Caroline Melon est arrivée du neuf-trois pour prendre la tête du Festival interculturel du conte de Saint-Michel, et comptait bien en faire bon usage.
Avec sa bonne humeur, son bagout convaincant et ses envies à vouloir mener les expériences les plus « casse-gueules », elle a embarqué dans son aventure toute une équipe, une population d’habitants et une flopée d’artistes sur un territoire où l’échange s’est révélé naturel et évident.
Alors que démarre la 25e édition de Chahuts ce mercredi, et quelques mois avant son départ, Caroline Melon fait le bilan d’un festival qui veut « produire une pensée collective ».
Rue89 Bordeaux : Vous êtes directrice de Chahuts depuis 2004. En arrivant, vous aviez dit que c’était « la chance de [votre] vie »…
Oui ! C’est dingue quand même. Je suis arrivée ici à 28 ans. J’étais novice dans le milieu. J’avais bossé 4 ans avec une compagnie de théâtre et des petites missions dans des collectivités. On m’appelle pour me dire que cette asso recrute. Il faut savoir qu’en 2004, le budget global était de 60000 €. J’étais la seule salariée. Je travaillais à mi-temps. Il n’y avait pas d’ordinateur. Dans le paysage culturel, ce festival n’existait pas vraiment, il était même regardé avec mépris.

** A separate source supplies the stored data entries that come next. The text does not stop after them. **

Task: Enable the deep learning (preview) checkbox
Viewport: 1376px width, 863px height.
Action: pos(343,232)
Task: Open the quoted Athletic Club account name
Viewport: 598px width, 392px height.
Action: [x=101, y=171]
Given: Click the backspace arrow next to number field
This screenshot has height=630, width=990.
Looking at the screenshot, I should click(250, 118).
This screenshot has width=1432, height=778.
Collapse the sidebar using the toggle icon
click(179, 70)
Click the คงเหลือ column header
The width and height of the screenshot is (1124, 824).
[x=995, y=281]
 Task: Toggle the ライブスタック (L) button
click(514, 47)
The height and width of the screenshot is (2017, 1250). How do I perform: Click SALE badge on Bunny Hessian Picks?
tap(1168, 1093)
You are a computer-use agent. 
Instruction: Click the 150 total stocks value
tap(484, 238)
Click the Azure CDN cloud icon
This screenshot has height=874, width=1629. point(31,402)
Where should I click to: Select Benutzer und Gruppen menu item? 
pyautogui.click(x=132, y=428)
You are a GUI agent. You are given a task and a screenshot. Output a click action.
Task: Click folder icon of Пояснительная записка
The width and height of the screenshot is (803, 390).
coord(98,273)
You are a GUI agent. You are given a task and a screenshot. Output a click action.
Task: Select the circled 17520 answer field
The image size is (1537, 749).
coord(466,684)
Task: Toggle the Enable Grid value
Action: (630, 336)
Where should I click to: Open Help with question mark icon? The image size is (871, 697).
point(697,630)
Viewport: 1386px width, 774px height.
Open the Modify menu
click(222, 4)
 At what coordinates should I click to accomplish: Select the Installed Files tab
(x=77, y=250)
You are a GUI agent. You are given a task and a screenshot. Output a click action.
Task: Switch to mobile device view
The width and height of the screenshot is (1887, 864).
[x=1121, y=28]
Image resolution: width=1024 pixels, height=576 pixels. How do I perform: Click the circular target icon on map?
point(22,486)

C’était un petit festival mais il y avait un ancrage fantastique dans le quartier. Avant moi, il y avait eu un travail de fond génial.
« L’art est intéressant quand il accompagne l’émancipation vers la liberté »
Ensuite le festival est devenu Chahuts en 2006.
Le festival s’appelait Festival interculturel du conte de Saint-Michel. En arrivant, je me suis dit qu’il fallait un nom poétique.
En général, les projets dans lesquels je me suis investie ont toujours été politiques, dans le sens de la vie de la cité. Et quand je suis arrivée à Saint-Michel, j’ai trouvé ça évident. Je me suis dit que c’était ici que je voulais vivre. Il y avait quelque chose à développer, un potentiel dingue. Il y avait un travail déjà fait avec les associations et, sur la base de cette confiance, il était très facile de bâtir.
J’ai toujours défendu l’artistique et le social de façon combinée. Ma stratégie a été de dire que puisque le social était déjà en place, je devais développer l’artistique. Si le festival est là où il est aujourd’hui, c’est grâce à cet ancrage, à ce noyau solide. Pour moi, l’art est intéressant quand il accompagne l’émancipation vers la liberté. Mon travail, c’est-à-dire celui d’une médiatrice culturelle, a cet enjeu.
Comment avez-vous défini Chahuts dans la discipline des arts de la parole ?
Selon trois paramètres, qui parlent tous de responsabilité. C’est plus une posture d’artistes qu’un champs disciplinaire :
1- La plupart des artistes sont auteurs de leur propre parole. Même s’ils travaillent sur des contes et des légendes traditionnels. Leur responsabilité est de décider de raconter telle chose à tel endroit.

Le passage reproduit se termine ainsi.